O segundo passo de Cassie é falar com a reitora da faculdade, que alega não lembrar do caso. O estuprador, por outro lado, era lembrado e comemorado quase como uma estrela. Cassie arma uma situação em que a reitora acredita que a filha está em perigo prestes a ser estuprada. Diante do possível risco contra sua filha, parece que a reitoria também consegue entender o que a colega de Cassie havia passado.
A vingança ainda inclui confrontar o advogado do acusado e o próprio acusado. Essas coisas terão importância narrativa, afinal é o advogado quem tem acesso ao vídeo do estupro e o entrega à polícia e é no confronto com o estuprador que Cassie consegue – apesar de colocar em risco sua própria vida – finalmente um desfecho para a tragédia sofrida por sua amiga.
Outra diferença em relação aos filmes que tocam no tema estupro e vingança é a não estetização da violência sexual. Em Bela vingança, o crime aparece por poucos segundos, em que apenas se ouve o áudio do vídeo, tendo como objetivo mostrar que o namorado de Cassie também foi cúmplice. Isso contrasta, por exemplo, com as cenas de estupro da franquia Doce vingança, que chegam a durar vinte minutos ou mais e onde a nudez do corpo feminino é explicitamente explorada.
Por fim, outra diferença tem a ver com a própria protagonista. No geral, trata-se nesses filmes de uma mulher que vive uma vida pacífica, então é estuprada e magicamente se torna uma assassina treinada e quase que com poderes sobrenaturais. Mesmo filmes que se diferenciam do geral desse tipo, como Vingança (2017), apelam para essa mulher magicamente poderosa, além de se utilizar da estetização do corpo da protagonista.

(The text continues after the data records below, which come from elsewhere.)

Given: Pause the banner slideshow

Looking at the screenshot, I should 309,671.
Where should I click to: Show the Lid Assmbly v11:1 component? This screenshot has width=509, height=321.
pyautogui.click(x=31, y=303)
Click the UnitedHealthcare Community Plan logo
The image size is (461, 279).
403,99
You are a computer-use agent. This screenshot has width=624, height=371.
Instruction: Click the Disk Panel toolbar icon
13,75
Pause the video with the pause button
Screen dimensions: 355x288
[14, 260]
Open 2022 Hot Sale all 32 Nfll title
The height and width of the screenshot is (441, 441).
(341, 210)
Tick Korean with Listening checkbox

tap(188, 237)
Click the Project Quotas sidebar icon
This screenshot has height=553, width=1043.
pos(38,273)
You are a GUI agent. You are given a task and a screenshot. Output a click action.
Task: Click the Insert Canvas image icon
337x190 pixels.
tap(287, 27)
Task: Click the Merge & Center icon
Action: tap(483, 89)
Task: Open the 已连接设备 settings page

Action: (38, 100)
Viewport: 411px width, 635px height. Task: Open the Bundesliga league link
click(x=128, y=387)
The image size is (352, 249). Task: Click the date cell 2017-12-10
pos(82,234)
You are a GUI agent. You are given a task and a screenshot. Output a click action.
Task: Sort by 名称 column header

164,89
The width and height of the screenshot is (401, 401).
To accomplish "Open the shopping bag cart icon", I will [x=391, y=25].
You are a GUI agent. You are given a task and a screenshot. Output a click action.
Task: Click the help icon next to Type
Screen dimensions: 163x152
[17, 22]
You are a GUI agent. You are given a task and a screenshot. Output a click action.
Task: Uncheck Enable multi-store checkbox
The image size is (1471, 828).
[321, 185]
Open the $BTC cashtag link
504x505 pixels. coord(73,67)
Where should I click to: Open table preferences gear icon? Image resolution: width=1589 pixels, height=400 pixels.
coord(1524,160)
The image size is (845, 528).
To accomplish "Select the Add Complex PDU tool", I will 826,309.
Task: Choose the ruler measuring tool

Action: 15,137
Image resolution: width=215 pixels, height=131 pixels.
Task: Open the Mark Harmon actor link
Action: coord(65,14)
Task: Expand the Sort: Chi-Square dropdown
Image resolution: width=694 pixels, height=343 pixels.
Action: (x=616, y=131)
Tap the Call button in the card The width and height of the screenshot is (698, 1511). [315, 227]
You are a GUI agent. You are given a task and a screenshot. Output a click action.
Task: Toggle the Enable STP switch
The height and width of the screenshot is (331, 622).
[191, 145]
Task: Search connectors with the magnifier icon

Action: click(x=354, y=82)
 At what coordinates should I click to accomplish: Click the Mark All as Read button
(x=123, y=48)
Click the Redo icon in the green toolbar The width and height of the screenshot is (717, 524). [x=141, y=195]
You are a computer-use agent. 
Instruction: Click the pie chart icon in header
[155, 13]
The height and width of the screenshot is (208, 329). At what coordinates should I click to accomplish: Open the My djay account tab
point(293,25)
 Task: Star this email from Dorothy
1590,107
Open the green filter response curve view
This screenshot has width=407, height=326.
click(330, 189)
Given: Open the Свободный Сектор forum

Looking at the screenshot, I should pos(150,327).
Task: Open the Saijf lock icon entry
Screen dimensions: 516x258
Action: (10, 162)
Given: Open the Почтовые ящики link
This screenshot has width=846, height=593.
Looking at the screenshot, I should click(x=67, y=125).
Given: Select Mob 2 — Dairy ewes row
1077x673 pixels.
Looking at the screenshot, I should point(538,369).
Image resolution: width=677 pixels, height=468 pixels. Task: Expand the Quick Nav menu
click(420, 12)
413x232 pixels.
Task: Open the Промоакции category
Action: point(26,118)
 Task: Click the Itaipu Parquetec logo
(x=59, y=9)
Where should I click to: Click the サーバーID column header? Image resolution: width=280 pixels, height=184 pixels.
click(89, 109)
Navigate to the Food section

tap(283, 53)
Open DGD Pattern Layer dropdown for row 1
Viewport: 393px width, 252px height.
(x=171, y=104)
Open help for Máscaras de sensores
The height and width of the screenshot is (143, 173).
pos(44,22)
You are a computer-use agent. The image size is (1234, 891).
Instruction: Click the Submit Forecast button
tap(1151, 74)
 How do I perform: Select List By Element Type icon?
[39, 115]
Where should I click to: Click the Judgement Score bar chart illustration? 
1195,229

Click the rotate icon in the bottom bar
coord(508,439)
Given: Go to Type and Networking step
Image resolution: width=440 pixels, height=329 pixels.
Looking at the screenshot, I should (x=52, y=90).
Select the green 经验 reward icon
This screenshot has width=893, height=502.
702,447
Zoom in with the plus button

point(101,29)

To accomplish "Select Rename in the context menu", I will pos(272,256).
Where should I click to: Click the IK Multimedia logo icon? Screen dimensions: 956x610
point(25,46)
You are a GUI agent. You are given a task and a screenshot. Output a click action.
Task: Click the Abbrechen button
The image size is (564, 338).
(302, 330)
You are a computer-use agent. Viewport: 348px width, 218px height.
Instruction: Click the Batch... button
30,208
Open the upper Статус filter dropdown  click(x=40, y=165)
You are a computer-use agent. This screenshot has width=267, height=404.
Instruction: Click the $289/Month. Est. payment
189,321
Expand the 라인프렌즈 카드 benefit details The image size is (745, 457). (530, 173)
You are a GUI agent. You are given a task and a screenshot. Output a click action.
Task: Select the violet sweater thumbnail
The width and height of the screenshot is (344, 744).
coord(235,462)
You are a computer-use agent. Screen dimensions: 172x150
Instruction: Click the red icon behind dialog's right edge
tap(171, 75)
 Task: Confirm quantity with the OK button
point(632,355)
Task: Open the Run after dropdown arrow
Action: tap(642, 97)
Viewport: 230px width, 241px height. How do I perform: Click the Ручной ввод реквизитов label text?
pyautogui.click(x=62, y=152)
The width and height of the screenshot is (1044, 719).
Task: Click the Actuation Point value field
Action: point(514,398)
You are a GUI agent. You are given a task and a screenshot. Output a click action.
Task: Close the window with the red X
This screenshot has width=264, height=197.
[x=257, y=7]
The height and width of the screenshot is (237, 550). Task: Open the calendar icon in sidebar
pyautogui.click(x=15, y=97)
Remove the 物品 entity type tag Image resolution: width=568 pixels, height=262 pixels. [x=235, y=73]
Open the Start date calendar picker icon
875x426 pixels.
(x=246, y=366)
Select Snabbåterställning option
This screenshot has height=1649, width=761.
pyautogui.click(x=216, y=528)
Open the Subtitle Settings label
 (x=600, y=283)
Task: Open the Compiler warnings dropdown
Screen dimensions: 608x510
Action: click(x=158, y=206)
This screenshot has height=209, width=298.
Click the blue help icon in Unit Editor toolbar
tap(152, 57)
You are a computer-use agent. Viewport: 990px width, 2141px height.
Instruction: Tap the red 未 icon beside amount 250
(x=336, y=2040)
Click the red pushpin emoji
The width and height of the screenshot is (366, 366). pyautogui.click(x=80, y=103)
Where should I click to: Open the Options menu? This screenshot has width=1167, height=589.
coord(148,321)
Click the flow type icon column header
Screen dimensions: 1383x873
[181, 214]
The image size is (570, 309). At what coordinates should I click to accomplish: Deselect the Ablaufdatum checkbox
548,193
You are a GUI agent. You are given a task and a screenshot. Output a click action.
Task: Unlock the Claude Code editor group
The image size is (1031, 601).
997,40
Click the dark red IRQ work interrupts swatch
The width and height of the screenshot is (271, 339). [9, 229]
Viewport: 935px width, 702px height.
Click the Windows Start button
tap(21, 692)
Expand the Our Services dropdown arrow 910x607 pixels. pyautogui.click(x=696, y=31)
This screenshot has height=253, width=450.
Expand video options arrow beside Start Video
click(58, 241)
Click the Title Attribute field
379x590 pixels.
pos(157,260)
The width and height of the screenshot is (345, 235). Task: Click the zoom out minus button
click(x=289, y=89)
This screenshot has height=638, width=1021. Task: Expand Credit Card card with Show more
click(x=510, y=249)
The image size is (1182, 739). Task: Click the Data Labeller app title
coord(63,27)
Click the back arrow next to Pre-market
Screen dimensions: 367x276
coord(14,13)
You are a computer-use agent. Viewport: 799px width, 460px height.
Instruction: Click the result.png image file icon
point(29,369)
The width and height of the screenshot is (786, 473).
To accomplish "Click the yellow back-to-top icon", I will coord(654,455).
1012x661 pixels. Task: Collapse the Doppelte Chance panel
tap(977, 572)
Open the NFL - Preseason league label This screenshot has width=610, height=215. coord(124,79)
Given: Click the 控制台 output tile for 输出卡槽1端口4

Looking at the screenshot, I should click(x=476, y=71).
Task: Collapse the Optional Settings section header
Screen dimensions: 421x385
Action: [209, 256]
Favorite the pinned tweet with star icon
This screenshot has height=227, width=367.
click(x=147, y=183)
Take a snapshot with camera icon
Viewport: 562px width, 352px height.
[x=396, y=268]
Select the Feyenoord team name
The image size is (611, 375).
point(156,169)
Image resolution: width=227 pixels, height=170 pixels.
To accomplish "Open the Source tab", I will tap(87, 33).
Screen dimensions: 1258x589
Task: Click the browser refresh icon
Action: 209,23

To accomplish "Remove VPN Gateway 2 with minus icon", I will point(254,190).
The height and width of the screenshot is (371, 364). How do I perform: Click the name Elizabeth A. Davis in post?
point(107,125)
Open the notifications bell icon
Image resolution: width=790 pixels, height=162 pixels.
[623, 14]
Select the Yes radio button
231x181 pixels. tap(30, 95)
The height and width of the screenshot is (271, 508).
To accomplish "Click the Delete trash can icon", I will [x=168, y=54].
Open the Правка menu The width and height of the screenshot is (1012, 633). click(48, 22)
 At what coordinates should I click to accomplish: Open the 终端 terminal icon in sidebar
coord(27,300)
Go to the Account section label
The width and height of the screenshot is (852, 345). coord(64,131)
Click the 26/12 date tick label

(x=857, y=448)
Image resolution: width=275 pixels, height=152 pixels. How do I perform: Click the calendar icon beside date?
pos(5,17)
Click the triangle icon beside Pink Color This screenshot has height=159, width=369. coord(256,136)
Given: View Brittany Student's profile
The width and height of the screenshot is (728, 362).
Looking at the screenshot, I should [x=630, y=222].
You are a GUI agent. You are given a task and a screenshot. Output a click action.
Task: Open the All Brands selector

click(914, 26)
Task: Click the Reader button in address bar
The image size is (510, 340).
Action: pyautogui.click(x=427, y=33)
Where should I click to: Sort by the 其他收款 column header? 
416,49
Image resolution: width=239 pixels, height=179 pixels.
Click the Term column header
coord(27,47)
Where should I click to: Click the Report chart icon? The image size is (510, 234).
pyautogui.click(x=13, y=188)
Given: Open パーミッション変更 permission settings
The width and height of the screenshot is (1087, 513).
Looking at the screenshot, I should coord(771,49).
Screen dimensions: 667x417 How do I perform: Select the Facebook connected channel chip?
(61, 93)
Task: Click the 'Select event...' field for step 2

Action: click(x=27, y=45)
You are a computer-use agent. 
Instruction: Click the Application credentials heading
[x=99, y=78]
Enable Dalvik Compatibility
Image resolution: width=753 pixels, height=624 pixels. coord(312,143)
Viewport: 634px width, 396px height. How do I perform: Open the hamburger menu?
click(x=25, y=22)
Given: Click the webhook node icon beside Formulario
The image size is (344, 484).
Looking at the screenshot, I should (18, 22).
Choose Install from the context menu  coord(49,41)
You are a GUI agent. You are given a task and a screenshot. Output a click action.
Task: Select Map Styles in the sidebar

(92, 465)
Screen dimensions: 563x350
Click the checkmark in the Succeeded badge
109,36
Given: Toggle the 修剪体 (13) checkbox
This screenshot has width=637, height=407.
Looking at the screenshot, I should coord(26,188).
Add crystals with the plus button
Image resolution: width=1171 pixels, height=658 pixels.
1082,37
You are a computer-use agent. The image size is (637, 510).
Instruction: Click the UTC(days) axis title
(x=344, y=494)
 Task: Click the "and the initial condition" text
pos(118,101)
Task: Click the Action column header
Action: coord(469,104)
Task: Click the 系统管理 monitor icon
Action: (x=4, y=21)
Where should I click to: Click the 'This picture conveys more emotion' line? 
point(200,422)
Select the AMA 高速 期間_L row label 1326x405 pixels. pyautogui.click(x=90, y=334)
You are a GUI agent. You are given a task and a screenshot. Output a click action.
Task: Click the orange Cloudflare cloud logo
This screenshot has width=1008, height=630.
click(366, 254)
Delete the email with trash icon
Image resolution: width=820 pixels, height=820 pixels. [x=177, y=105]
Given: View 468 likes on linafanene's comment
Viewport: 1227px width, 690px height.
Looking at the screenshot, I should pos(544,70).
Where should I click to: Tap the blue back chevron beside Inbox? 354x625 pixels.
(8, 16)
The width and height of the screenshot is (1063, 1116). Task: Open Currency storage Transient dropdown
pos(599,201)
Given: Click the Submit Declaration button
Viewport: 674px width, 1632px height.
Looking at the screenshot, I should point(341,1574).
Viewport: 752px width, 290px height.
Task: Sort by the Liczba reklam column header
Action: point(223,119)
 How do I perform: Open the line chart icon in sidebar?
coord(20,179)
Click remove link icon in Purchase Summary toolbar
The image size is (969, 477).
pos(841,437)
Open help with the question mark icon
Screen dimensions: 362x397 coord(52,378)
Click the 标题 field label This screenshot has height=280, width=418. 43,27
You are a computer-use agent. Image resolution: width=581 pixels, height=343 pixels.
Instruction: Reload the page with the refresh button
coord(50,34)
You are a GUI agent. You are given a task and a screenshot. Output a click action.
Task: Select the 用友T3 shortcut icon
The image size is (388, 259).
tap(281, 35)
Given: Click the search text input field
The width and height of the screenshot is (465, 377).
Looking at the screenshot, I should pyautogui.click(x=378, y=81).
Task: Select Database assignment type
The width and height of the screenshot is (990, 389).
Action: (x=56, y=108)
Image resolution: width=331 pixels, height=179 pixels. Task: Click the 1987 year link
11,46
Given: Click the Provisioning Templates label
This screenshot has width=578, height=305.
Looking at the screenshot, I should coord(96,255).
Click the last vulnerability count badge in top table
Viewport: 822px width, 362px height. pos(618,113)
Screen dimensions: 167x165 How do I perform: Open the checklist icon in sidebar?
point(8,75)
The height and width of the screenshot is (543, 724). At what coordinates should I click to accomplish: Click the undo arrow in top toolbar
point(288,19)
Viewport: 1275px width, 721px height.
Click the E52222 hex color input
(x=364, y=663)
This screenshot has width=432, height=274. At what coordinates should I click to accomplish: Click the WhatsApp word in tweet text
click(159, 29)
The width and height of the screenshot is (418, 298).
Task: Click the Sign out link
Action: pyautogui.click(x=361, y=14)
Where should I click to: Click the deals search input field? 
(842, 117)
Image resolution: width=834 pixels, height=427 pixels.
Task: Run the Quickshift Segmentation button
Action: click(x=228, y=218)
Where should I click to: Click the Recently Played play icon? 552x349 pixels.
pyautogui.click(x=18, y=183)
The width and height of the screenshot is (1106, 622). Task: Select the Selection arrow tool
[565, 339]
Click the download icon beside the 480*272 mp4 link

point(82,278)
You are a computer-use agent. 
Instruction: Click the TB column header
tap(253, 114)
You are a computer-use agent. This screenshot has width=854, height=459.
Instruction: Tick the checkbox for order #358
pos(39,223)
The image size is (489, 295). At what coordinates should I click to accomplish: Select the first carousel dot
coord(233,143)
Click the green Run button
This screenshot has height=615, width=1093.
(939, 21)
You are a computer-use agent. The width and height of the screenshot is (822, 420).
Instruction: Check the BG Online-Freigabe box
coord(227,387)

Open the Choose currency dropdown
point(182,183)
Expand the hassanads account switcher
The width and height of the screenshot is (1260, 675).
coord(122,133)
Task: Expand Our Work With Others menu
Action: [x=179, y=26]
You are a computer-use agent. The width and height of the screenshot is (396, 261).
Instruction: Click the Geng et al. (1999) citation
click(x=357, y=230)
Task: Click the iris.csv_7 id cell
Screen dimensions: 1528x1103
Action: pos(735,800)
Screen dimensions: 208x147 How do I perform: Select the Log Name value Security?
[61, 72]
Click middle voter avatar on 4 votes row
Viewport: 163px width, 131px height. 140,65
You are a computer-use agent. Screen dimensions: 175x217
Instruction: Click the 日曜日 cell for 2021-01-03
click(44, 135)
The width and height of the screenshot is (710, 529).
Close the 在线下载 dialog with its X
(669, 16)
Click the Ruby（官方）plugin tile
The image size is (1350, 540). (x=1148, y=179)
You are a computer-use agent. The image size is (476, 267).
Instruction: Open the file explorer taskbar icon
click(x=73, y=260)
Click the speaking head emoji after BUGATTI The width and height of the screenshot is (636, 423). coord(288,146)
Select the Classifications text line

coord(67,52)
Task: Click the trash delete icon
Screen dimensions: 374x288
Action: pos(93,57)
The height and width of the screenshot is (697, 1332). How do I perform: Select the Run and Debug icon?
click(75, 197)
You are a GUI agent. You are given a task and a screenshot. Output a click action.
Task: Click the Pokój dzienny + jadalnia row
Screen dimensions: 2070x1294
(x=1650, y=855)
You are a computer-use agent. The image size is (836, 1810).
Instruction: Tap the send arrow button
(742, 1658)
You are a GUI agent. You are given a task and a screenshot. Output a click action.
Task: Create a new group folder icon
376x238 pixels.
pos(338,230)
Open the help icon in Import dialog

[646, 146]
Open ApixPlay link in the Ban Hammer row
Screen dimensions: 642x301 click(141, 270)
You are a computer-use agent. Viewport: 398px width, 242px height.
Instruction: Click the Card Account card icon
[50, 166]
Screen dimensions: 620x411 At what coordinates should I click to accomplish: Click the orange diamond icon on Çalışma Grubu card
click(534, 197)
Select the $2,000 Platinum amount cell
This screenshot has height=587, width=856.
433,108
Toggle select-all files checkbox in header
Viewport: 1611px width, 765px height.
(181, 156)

No caso de Bela vingança, Cassie conviveu anos com o trauma e foi buscando resposta aos poucos. Quando resolveu se vingar diretamente, não o faz por meio de um banho de sangue contra aqueles que levaram sua colega à morte, mas mostrando as contradições do discurso que minimiza o estupro enquanto crime e culpabiliza a mulher que na verdade é vítima. O filme, de forma geral, denuncia a conivência da sociedade com os criminosos e como as vítimas são assediadas física e psicologicamente.
O roteiro tem uma estrutura simples, realizado de forma cronológica, e, apesar de tomar elementos bastante comuns da realidade dos casos de estupro, se mostra bastante criativo. Essa criatividade se mostra, por um lado, ao romper a lógica presente nos filmes que tratam desse tema. Segundo, por não optar por um discurso direto e moral, mas mostrar as situações, de tal forma que qualquer pessoa consiga perceber a concretude do crime de estupro, refletir sobre sua postura quando se defronta com um caso real, e se indignar com esse tipo de brutalidade.